Spatial Echoes of Breath – CODAworx

Spatial Echoes of Breath

Client: The State of California, California Air Resources Board, and Hensel Phelps Construction

Location: Riverside, CA, United States

Completion date: 2022

Artwork budget: $300,000

Project Team

Artist

Tomás Saraceno

Art Consultant

Dyson & Womack

Architect

ZGF Architects

Construction

Hensel Phelps

Overview

Composed of habitat-like geometries, Saraceno’s artwork was commissioned for the California Air Resources Board’s (CARB) state-of-the-art campus, one of the world’s largest and most advanced emissions testing and research facilities. “Spatial Echos of Breath” reveals elemental properties that, in reflection, seem to perpetually recede from view.

We are living in a moment of environmental crisis, with clouds being replaced by toxic pollution, and Saraceno’s work reflects back to us the particulate fiber of this world and our role within it as we see ourselves as part of the ensemble. The public art collection at CARB brings art into dialogue with climate change, and Saraceno’s piece is the catalyst to that dialogue. Standing at the main entrance to the campus, visitors pass the work and are inextricably linked with the surrounding environment. In both reflections and lines, the artwork draws a seemingly impossible connection to a future on, in, and with the air.

The public art program at CARB was designed and implemented by Dyson & Womack and is the world’s largest permanent collection of public art addressing air quality and climate change.

Goals

The CARB campus is known globally for its technical excellence and environmental leadership. The public art collection at CARB is the public face of that mission and both reflects and enhances the narratives of achievement, diversity, resistance, and ingenuity found in the histories and futures of CARB.

The CARB public art program was designed by Dyson & Womack as a model for public commissioning through a process that exhibited clarity in design and concept and stimulated well-being through environmental stewardship and community engagement. The program is a world-class collection of aesthetically and technically excellent artworks that model active stewardship of global environmental issues through sustainable practices and spark conversation about air quality and the role of California as a leader in public well-being and environmental sustainability.

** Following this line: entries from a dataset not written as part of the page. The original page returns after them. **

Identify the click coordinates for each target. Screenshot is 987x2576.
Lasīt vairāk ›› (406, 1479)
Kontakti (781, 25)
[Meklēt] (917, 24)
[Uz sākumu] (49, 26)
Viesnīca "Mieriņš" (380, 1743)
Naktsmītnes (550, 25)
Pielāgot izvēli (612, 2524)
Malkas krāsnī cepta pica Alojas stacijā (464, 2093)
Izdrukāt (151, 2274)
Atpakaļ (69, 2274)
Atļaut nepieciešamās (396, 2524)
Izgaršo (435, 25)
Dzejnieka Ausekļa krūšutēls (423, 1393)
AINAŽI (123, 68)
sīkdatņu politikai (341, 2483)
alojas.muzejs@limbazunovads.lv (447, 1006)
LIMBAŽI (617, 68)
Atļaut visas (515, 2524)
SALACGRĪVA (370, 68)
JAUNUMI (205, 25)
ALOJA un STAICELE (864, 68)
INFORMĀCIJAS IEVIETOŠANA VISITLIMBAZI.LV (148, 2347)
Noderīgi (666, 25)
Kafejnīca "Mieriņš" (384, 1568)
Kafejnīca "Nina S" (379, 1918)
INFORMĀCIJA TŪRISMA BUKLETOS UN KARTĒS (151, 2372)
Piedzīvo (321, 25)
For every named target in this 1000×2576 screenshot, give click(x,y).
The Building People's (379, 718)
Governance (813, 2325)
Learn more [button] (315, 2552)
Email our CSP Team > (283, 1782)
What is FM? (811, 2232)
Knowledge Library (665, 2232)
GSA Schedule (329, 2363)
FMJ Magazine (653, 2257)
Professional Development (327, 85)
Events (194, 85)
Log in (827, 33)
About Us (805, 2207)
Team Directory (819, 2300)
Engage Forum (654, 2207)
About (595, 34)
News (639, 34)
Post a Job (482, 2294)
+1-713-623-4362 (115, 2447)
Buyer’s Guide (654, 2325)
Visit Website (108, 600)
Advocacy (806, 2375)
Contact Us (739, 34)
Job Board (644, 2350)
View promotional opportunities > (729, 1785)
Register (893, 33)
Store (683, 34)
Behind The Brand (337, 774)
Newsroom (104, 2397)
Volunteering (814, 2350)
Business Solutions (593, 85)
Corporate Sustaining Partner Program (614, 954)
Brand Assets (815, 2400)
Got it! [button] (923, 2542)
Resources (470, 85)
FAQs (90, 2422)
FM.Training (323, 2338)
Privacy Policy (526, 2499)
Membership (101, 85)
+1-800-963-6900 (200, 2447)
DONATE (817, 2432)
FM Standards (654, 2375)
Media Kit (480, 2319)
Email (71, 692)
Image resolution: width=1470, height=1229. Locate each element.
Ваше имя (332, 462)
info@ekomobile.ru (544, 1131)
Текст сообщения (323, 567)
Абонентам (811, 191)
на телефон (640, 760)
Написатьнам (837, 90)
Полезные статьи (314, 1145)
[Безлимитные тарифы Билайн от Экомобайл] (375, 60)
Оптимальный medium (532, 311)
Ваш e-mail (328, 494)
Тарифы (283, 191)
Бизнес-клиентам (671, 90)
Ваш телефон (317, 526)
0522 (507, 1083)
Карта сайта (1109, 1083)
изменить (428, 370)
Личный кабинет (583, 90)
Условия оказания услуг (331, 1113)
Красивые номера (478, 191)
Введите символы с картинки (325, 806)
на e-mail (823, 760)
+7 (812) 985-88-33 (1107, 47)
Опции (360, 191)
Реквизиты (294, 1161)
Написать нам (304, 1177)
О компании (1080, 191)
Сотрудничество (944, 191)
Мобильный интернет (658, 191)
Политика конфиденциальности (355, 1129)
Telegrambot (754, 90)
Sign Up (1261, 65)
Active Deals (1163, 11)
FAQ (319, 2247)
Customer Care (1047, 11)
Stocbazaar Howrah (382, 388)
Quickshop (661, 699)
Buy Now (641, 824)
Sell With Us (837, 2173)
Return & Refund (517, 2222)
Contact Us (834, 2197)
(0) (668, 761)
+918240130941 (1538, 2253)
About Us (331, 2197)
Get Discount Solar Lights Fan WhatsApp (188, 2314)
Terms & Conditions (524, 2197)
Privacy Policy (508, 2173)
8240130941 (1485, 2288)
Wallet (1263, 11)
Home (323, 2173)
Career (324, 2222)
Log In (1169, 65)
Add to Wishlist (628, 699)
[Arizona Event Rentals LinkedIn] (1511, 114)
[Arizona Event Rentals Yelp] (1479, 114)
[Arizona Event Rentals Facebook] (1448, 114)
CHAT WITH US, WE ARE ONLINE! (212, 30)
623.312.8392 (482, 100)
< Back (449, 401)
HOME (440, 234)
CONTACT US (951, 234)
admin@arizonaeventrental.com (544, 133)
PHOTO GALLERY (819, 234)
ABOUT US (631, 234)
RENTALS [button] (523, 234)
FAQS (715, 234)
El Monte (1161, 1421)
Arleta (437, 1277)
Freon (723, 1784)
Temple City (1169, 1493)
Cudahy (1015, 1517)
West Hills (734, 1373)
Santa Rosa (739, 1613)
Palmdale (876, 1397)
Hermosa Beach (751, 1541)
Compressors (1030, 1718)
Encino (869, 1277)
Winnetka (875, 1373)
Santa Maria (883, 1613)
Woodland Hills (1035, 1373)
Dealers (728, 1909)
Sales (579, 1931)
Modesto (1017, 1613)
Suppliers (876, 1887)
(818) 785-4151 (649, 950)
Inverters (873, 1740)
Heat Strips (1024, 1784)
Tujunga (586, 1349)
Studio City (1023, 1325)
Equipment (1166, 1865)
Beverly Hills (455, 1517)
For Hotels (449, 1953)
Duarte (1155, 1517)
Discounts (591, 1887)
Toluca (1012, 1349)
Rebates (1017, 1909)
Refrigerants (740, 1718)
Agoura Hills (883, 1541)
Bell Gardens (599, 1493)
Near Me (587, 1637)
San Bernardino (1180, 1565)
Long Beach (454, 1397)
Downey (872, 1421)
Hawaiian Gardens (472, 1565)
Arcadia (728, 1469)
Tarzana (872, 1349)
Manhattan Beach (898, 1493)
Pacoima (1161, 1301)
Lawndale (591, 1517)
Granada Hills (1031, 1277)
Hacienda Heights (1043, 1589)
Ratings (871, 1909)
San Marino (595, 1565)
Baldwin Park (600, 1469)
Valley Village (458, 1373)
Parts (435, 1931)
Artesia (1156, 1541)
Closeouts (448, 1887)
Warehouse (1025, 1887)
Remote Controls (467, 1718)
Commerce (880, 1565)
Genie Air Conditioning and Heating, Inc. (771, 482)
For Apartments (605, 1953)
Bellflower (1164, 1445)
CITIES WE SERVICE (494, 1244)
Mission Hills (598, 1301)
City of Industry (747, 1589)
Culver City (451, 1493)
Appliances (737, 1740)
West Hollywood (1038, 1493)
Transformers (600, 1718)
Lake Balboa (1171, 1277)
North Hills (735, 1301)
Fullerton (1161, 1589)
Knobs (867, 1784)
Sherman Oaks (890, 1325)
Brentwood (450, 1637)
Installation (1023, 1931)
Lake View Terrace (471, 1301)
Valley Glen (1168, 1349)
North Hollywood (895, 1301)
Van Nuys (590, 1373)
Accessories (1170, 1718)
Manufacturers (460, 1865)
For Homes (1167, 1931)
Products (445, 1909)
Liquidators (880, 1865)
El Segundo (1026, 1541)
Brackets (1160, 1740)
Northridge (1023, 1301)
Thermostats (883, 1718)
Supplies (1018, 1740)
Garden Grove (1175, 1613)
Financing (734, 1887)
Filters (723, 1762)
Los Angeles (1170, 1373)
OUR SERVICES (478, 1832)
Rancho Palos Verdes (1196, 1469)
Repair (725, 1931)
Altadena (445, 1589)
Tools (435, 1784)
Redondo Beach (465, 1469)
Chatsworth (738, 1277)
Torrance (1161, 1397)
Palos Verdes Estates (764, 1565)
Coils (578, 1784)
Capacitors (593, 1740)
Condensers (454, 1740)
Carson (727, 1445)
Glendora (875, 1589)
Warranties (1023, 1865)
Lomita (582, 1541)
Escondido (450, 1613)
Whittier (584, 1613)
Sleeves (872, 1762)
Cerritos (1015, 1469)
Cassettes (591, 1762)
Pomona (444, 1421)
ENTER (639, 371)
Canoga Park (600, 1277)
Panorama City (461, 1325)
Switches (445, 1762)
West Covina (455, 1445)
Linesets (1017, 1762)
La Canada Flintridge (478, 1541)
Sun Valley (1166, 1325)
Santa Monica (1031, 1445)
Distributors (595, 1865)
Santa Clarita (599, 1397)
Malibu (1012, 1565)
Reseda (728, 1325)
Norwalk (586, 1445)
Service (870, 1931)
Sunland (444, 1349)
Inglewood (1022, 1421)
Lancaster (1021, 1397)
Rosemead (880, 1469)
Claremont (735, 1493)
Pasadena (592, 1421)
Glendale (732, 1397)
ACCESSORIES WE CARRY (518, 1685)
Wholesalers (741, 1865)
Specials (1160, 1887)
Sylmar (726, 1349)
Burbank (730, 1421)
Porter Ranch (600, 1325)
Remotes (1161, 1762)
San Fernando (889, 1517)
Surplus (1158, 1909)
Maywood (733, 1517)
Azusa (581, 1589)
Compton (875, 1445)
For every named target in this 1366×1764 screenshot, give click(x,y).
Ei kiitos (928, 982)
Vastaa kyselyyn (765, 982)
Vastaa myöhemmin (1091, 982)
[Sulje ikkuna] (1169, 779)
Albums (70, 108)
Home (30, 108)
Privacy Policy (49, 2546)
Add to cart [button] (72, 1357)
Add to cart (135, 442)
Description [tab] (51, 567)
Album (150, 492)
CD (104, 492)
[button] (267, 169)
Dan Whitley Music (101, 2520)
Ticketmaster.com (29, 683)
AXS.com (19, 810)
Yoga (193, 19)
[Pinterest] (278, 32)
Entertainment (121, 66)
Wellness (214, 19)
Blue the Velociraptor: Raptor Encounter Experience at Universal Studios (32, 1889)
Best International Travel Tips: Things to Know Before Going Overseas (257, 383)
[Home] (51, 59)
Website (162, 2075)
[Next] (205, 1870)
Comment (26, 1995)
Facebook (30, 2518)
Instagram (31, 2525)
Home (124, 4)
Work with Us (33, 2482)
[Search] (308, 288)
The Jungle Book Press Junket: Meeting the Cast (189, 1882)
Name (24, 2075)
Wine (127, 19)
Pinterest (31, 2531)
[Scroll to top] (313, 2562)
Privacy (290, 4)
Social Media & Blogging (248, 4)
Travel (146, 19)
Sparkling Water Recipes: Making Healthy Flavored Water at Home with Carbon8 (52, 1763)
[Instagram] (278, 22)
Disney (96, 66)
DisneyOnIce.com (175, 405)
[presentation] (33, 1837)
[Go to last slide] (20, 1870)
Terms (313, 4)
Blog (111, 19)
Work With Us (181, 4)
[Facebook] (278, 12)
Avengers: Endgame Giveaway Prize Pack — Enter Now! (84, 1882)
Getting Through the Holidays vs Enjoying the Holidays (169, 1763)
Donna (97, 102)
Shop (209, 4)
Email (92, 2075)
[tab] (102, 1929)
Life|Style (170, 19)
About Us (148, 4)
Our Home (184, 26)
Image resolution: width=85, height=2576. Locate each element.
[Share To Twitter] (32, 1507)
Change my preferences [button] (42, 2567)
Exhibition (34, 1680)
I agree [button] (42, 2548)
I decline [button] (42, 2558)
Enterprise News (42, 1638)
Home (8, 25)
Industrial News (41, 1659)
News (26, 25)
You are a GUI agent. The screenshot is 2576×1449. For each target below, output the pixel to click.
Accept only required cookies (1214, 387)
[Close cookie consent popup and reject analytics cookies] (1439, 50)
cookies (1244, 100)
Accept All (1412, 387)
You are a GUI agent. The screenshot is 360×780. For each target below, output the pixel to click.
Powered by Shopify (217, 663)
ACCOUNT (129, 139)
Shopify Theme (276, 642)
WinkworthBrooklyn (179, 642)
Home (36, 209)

Dyson & Womack develop public art programs with equity, sustainability, and accessibility in mind. These core values are based on our belief that art should be innovative and progressive when it comes to addressing the fundamental concerns of our time. Public Art has the unique ability to ask questions and pose answers while engaging and welcoming the audiences of today.

Process

Dyson & Womack were selected by the State of California to lead the CARB public art program from the development of the Art Plan to its final implementation. How the collection of commissioned artists and artworks came into being was an exercise in rethinking what a responsible future looks like in a world increasingly impacted by climate change.

The commissioning process included a requirement for a Statement of Sustainability and corresponding evaluation criteria. Outlined in the public art action plan, we asked artists to consider sustainability within the lifespan of the artwork, its maintenance, and long-term care. In addition, the commissioned artworks incorporate efficiency into their material use and sourced materials and fabrication locally. Dyson & Womack created a book, Air Resource, to memorialize this landmark collection of public artworks.

Dyson & Womack developed, curated, and project managed the program and each individual artwork acting as the liaison between the artists, the design-build team (ZGF and Hensel Phelps), and the project owner (the State of California). The project was a multi-year collaboration under the direct supervision of Dyson & Womack.

Additional Information

The California Air Resouces Board public art collection includes five permanent artworks by commissioned artists, Noé Montes, Kameelah Janan Rasheed, Tomás Saraceno, Refik Anadol, and Allora & Calzadilla. The commissioned artworks explore the conceptual framework of air quality and climate change through the lenses of environmental justice and community, our collective and future climate potential, and the racial and social-economic impacts of air pollution. The collection is an explosion of creativity and innovation that takes sustainability, innovation, and human care and responsibility as its core message.